As a company that operates multiple hyperscale data centers around the world Google has been on a mission in recent years to cut down on its energy consumption and carbon footprint.
For the first time since the effort began, Google purchased in 2017 enough energy from renewable sources such as wind and solar to exceed the total amount of energy consumed by its data centers around the world.
For each kilowatt-hour of energy that Google consumed—from renewable and non-renewable sources combined—the company purchased a matching amount or more of renewable energy from a wind or solar farm.
To be clear, Google datacenters continued—and will likely continue for some time—to be powered by energy from both non-renewable and renewable sources. But for every kilowatt-hour it consumes Google has started adding a matching kilowatt-hour or more of renewable energy to a power grid somewhere.
Currently, Google signed contracts to purchase a total 3 gigawatts of power from renewable sources making it the biggest corporate purchaser of renewable energy, Google’s senior vice president of technical infrastructure Urs Holzle claimed in a blog April 4.

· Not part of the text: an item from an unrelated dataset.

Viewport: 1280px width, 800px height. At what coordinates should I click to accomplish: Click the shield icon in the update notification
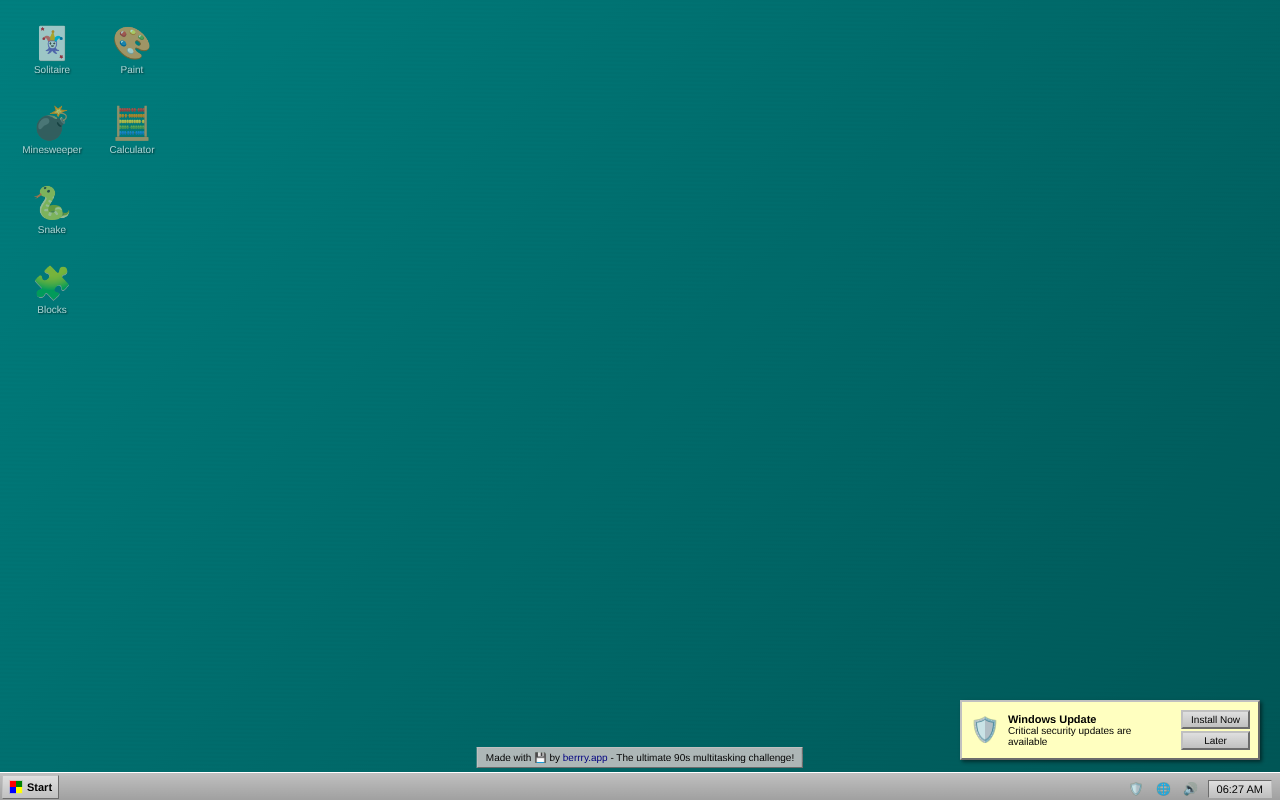(x=984, y=729)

“No corporate purchaser buys more renewable energy than we do,” Holzle said. “To date, our renewable energy contracts have led to over $3 billion in new capital investment around the world.”

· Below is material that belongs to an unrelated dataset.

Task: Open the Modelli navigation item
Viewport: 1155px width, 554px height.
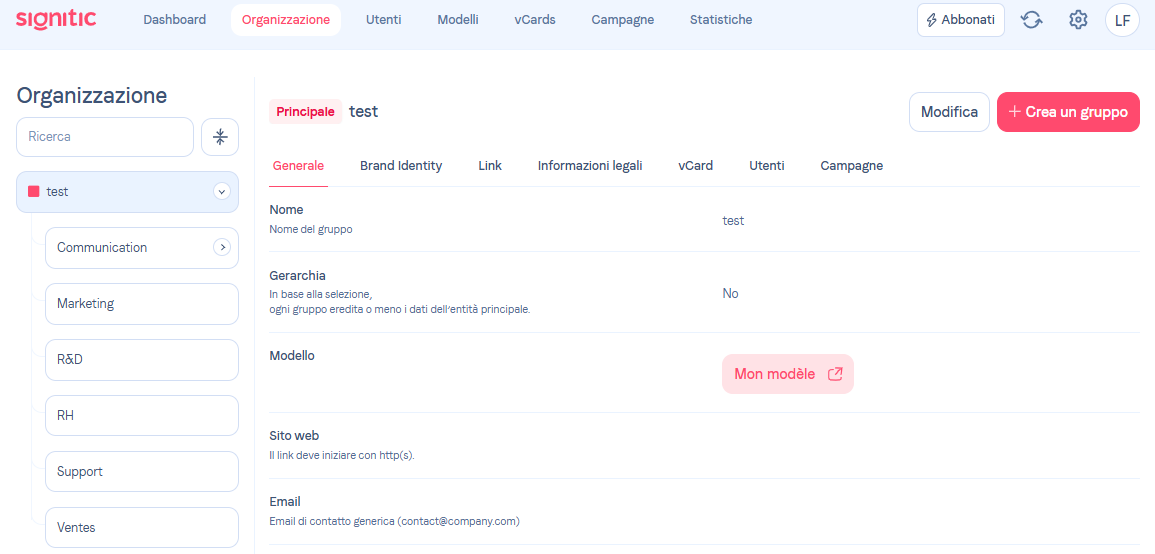Action: pyautogui.click(x=457, y=20)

Starting with a 2010 agreement to buy all electricity from a 114-megawatt wind farm in Iowa, Google has over the years entered into several long-term renewable energy purchase contracts with entities in several countries. The company’s 20 renewable energy projects are spread across the U.S., South America and Europe. Google’s commitment to buy a total of 3GW of wind and solar sourced energy is larger than many major utilities, Holzle has previously pointed out.

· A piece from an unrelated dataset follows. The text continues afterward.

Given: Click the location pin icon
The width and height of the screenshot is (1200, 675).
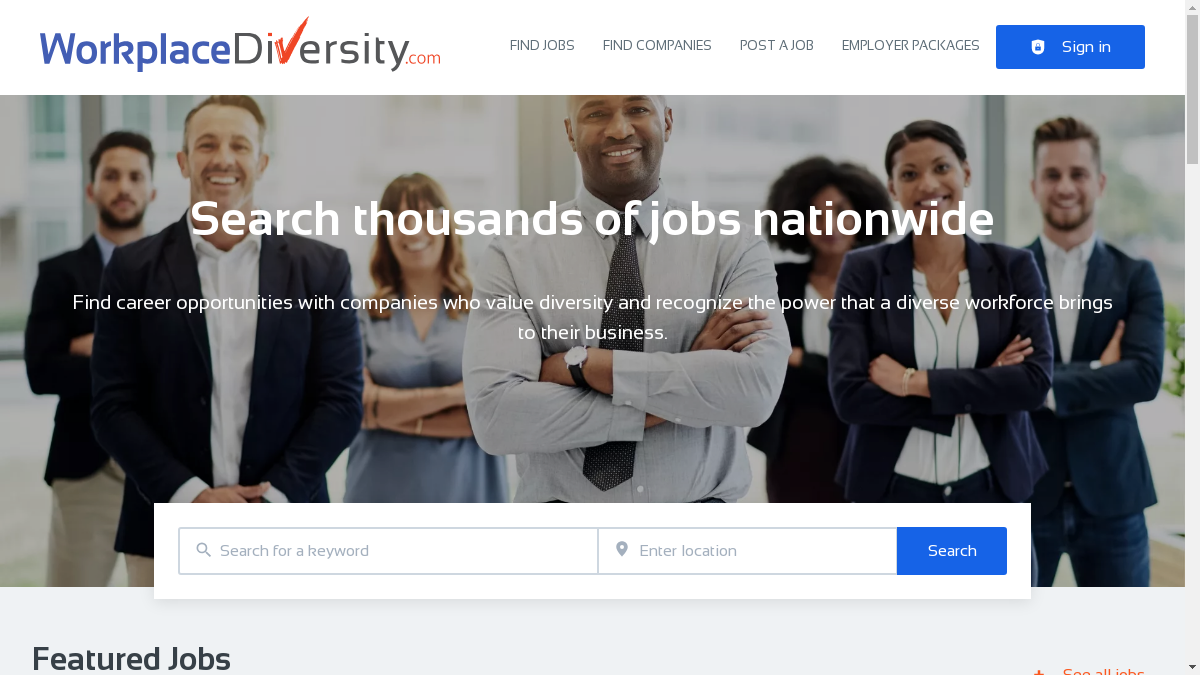Looking at the screenshot, I should point(622,549).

In addition to sourcing energy from renewable sources Google has taken other measures in recent years to reduce its carbon footprint. The company has said it eventually wants all of its data centers to be powered exclusively by renewable energy. Many of the new data centers it is building around the world include the use of alternative cooling approaching such as seawater cooling and evaporative cooling.
Google has also committed to exploring the use of artificial intelligence technology to identify opportunities for reducing data center energy usage. Under this effort, the company is developing models for efficient energy use in its data centers using historical data gathered from temperature sensors, pumps and other data center equipment. Over the years, the efforts have resulted in Google’s data centers being 50 percent more power efficient than data centers of comparable size, according to the company.
Google is certainly not alone in its efforts to go green. Amazon too has committed to using 100 percent renewable energy over the next few years. Like Google it has invested in several solar and wind farms that together have the capacity to deliver 2.6GW of energy annually to the grid powering Amazon’s massive data centers across the U.S.
Microsoft, another of Google’s cloud rivals has committed to ensuring that 50 percent of the energy used by its data centers by the end of this year will be from renewable sources. The company has said it hopes to raise that mark to 60 percent early in the next decade.